Sunday 21 October 2012

October Flash - Day 20


The Flash Fiction Project at Google+ has something new going on! There will be a visual prompt for every day in October, and I'm going to try to write a (very) short piece for it every day as well. Due to time zone differences, I'll try writing and posting mine early in the morning, so it's a day after the original post for me, but still the same for them.

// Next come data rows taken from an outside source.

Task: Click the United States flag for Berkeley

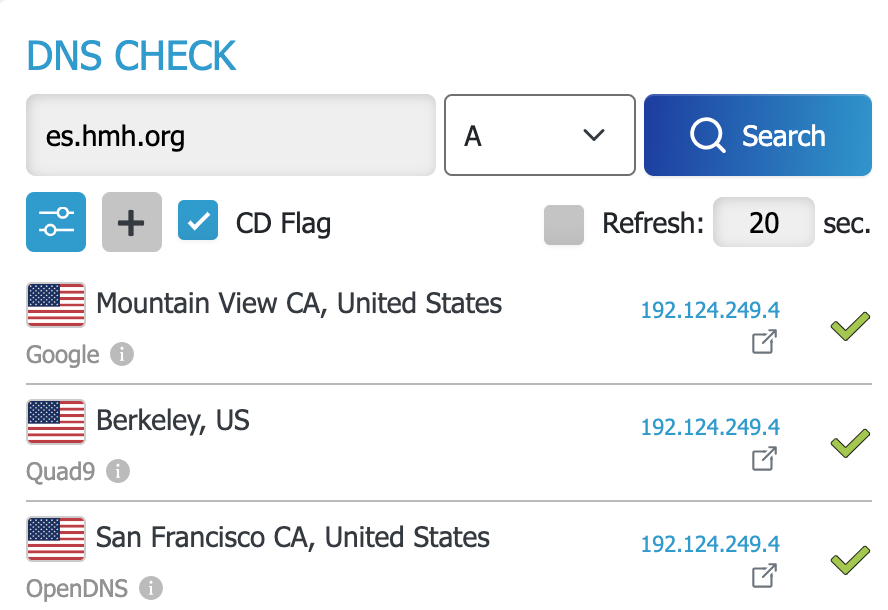Action: (x=56, y=421)
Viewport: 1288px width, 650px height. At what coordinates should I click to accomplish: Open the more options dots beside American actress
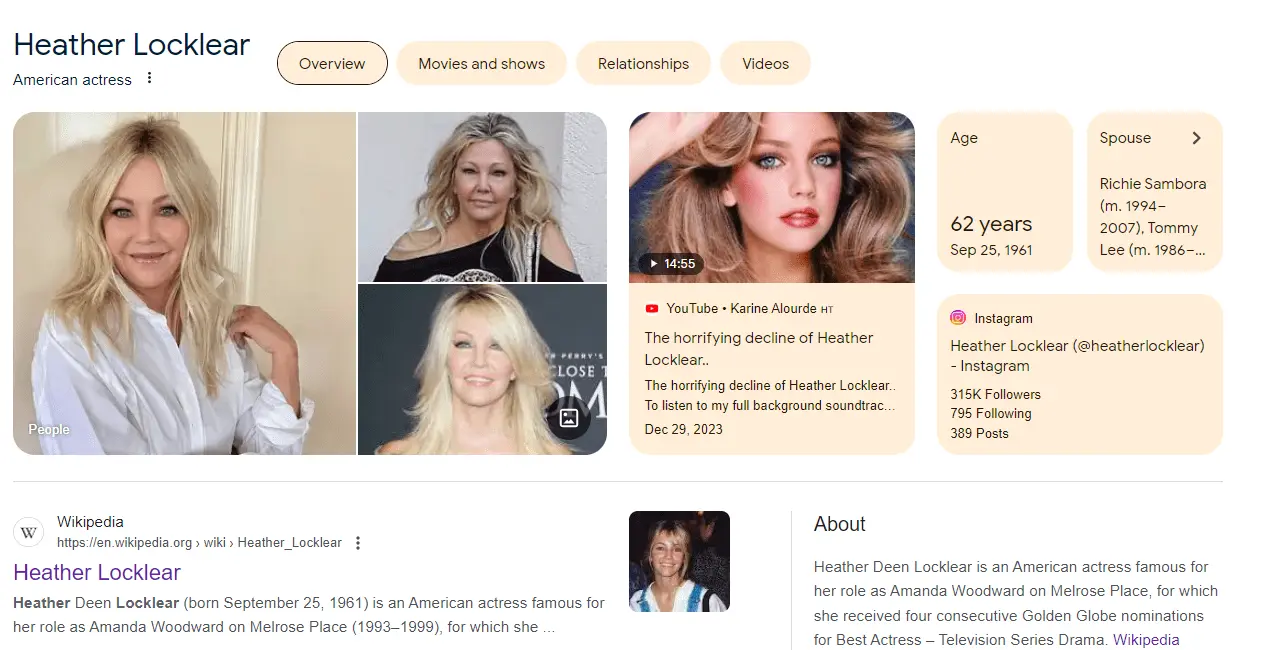(150, 78)
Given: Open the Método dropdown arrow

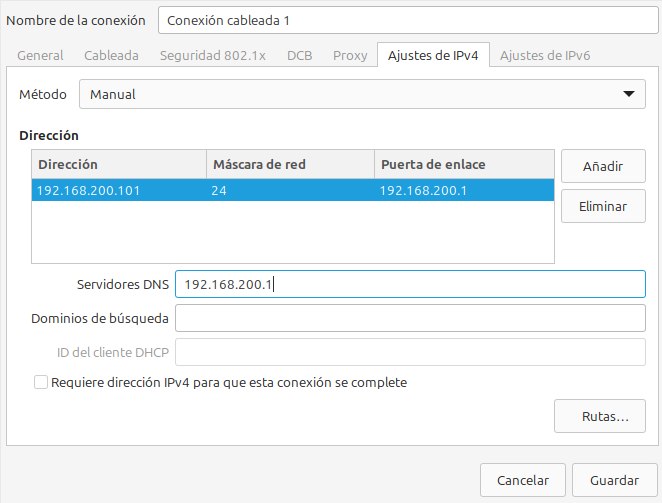Looking at the screenshot, I should click(x=628, y=94).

Let the fun begin! Here is the prompt for today:





Ice melting, breaking away from the core. The heart of the matter, revealed in time. What a terrible thought.
For Lex it was clear that the heart of the matter was nobody's business but his own. And his defences were melting, giving way under the suggestive pressure of... ice melting. It was everywhere.
Icicles hanging from the windowsill, dripping away their very substance. Ice cubes diluting his drink. And, of course, the picture on the wall.
Lex raised his glass to it in an act of defiance, swearing that he would never give in to it. The drink was real alcohol. He hadn't expect that, not here. They couldn't possibly be allowed to drink alcohol here. It warmed his heart, ice melting...
The glass shattered against an ice-blue wall. Lex's chest was heaving with rage. They were playing tricks on him! Stooping so low, who would have thought?
Of course, they had no evidence; he was far too clever to leave any clues behind except the planted ones. Nevertheless, they had caught up with him. But never, ever would they be able to prove anything. He would never confess that...
No. Lex stopped the thought just in time.
"Your tricks won't work!" The walls threw the shout back at him, and the resonance broke more ice. Closer to the core...
He clenched his fist and moved his arm back, muscles straining like a crossbow. His fist crashed into the painting, leaving blood stains on the glaciers. His blood seethed in his veins.
"Couldn't you read the clues?" Lex shouted. "It was all there, pointing to the gardener! I know it must have! Why didn't you see it? Why did you take me?"
He coughed, breathless. His throat protested against the unusual exercise. In search for cooling, he leaned his head against the window. Outside, icicles were melting, shrinking, their substance giving way to the force of the sun. Inside, the room felt like an oven.
"You will never get me," whispered Lex, his breath staining the glass. "There is no prove. Believe me. I didn't leave any." He was shaking with fever.
Behind him, a door opened. Hands, cool and so very welcome, took hold of his shoulders. Steel grips on his wrists bent his arms back. Metal, oh so soothingly cold, clicked around his burning skin.
"You cannot prove anything." His voice was hoarse, barely audible above the noise of ice melting, crashing down into a sea of guilt.